Gib den Abschnitt unverändert aus, der mit der Zeile beginnt, die „What do you“ enthält, und mit der Zeile endet, die „center [1146, 799].“ enthält. Beide Zeilen gehören dazu, die Bilder lässt du weg.

**DATENSATZ:**
******
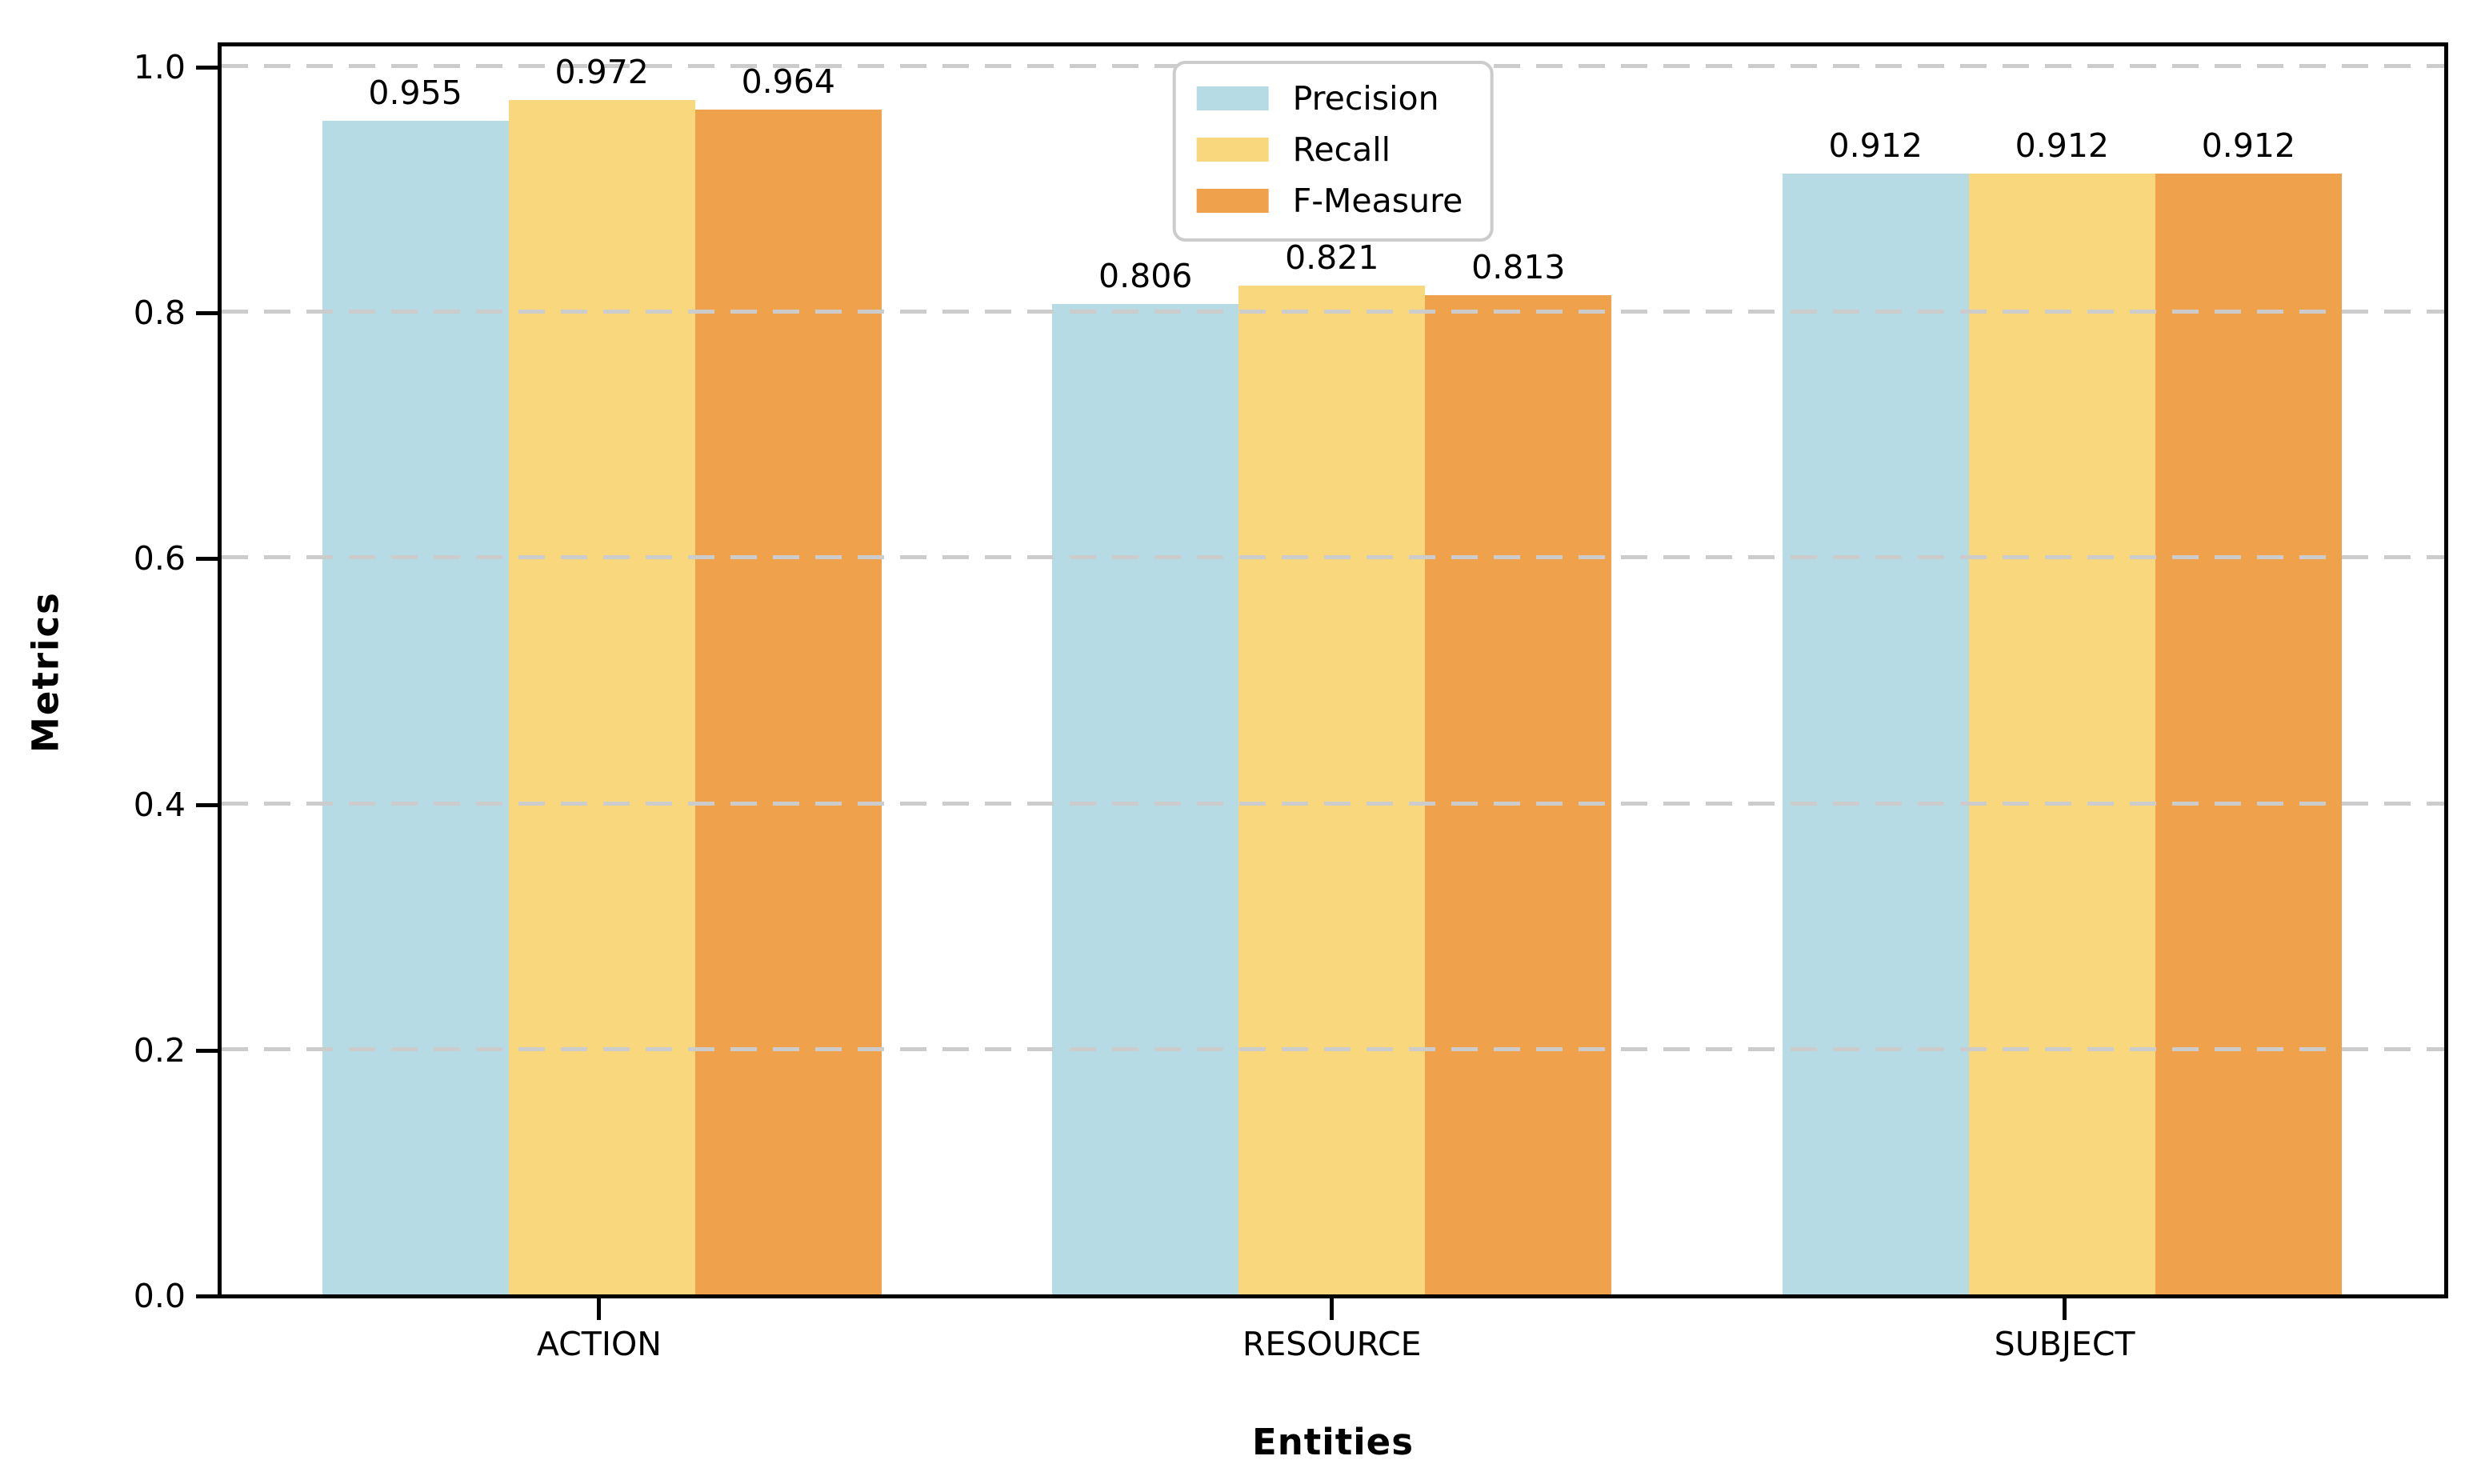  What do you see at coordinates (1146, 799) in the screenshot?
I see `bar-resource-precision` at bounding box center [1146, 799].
******
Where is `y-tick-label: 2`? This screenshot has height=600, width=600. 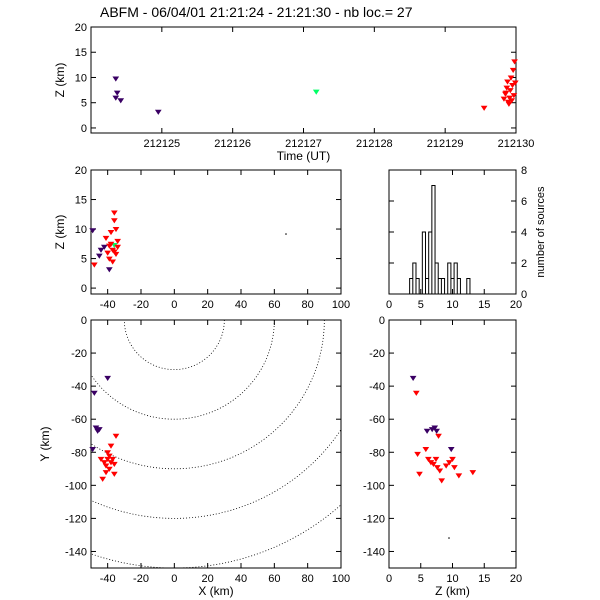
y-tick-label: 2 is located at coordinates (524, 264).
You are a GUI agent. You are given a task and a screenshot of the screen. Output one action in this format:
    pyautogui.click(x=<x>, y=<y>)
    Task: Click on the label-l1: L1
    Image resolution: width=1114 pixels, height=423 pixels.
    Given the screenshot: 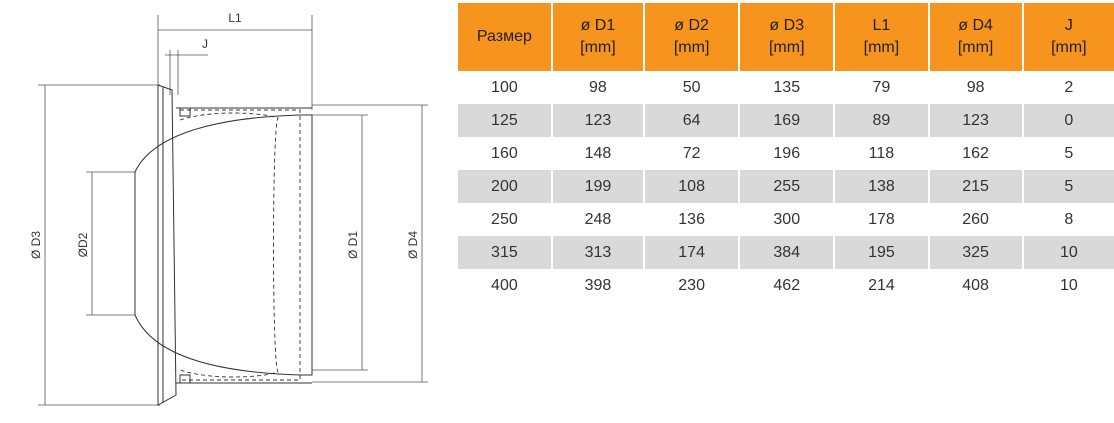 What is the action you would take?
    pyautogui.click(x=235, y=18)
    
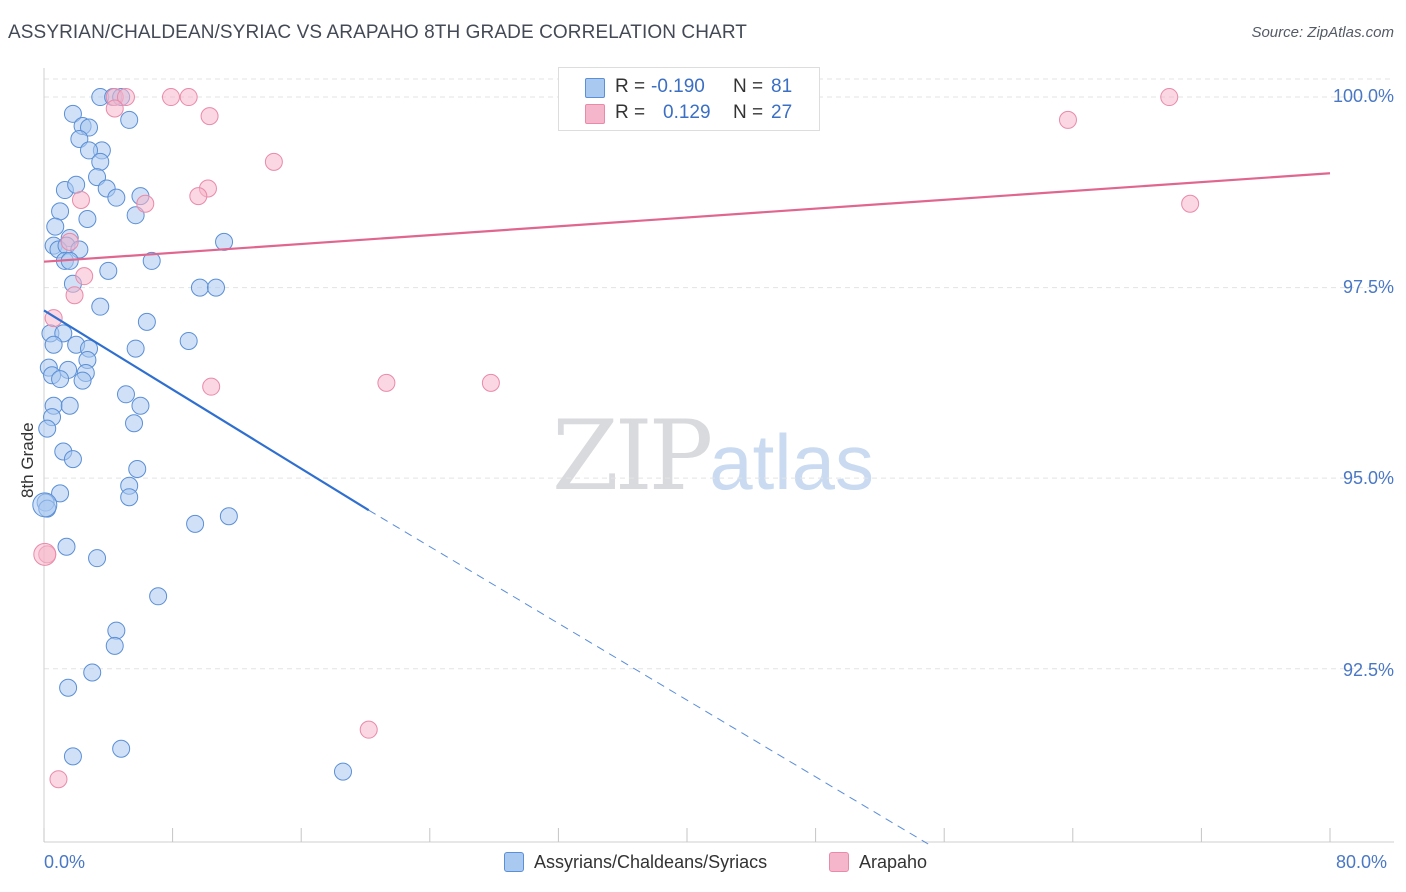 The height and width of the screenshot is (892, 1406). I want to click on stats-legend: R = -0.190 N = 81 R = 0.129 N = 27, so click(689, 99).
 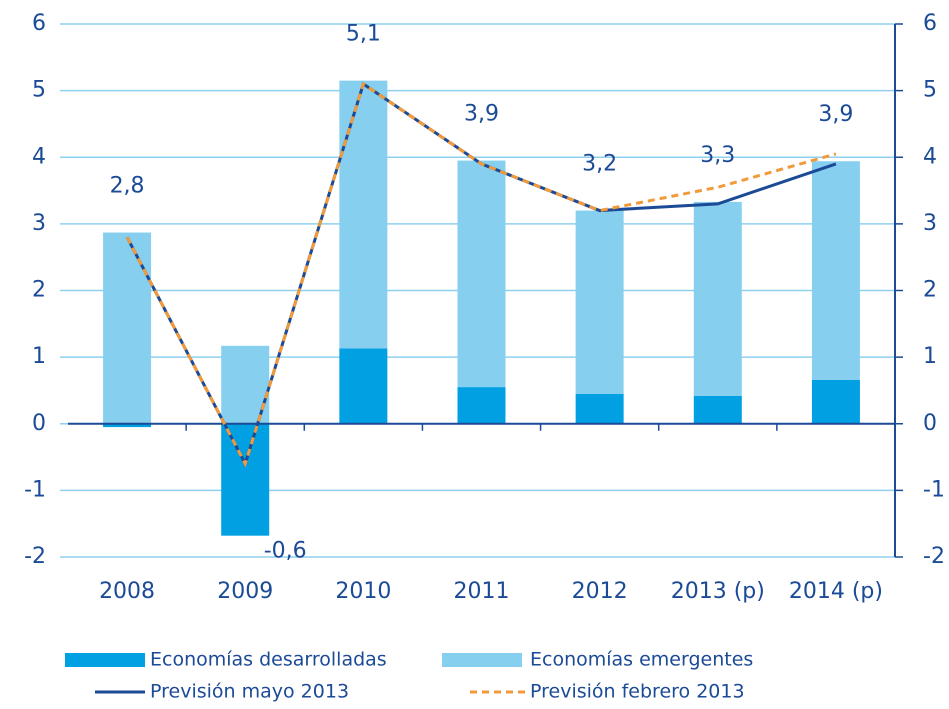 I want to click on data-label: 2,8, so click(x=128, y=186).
******
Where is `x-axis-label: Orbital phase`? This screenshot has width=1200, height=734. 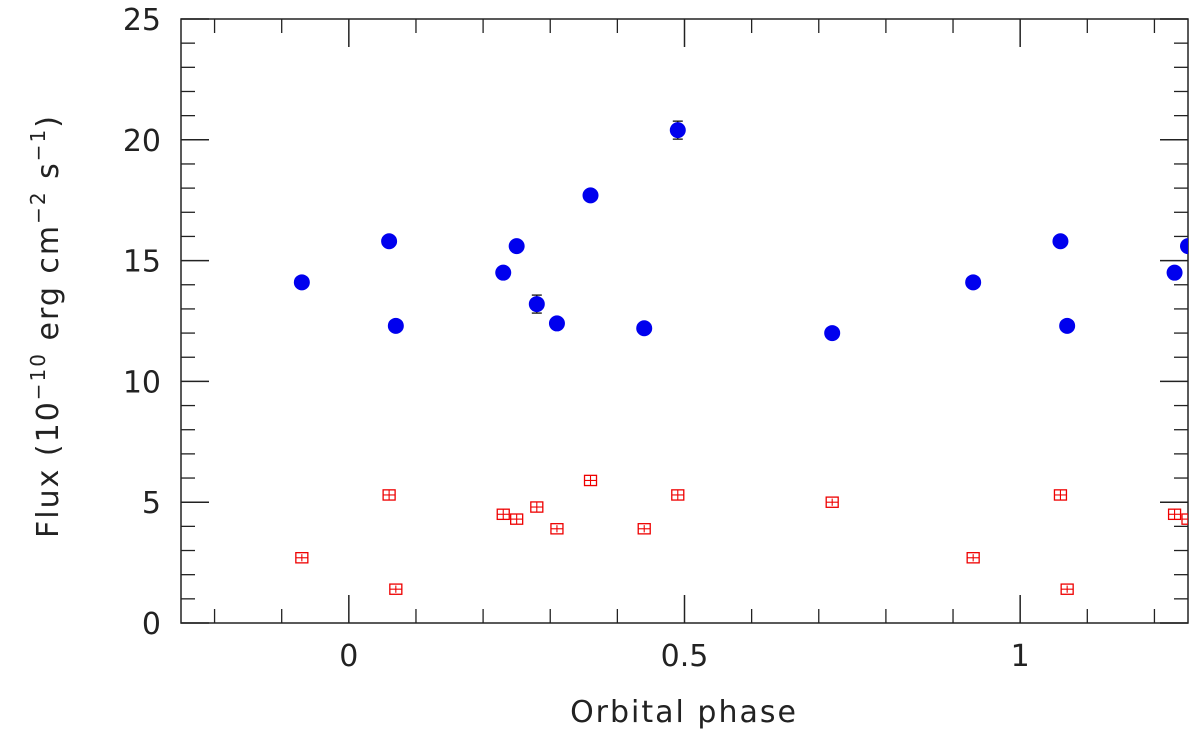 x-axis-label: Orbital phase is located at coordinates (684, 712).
******
**ANTWORT:**
  What do you see at coordinates (1146, 799) in the screenshot?
I see `bar-resource-precision` at bounding box center [1146, 799].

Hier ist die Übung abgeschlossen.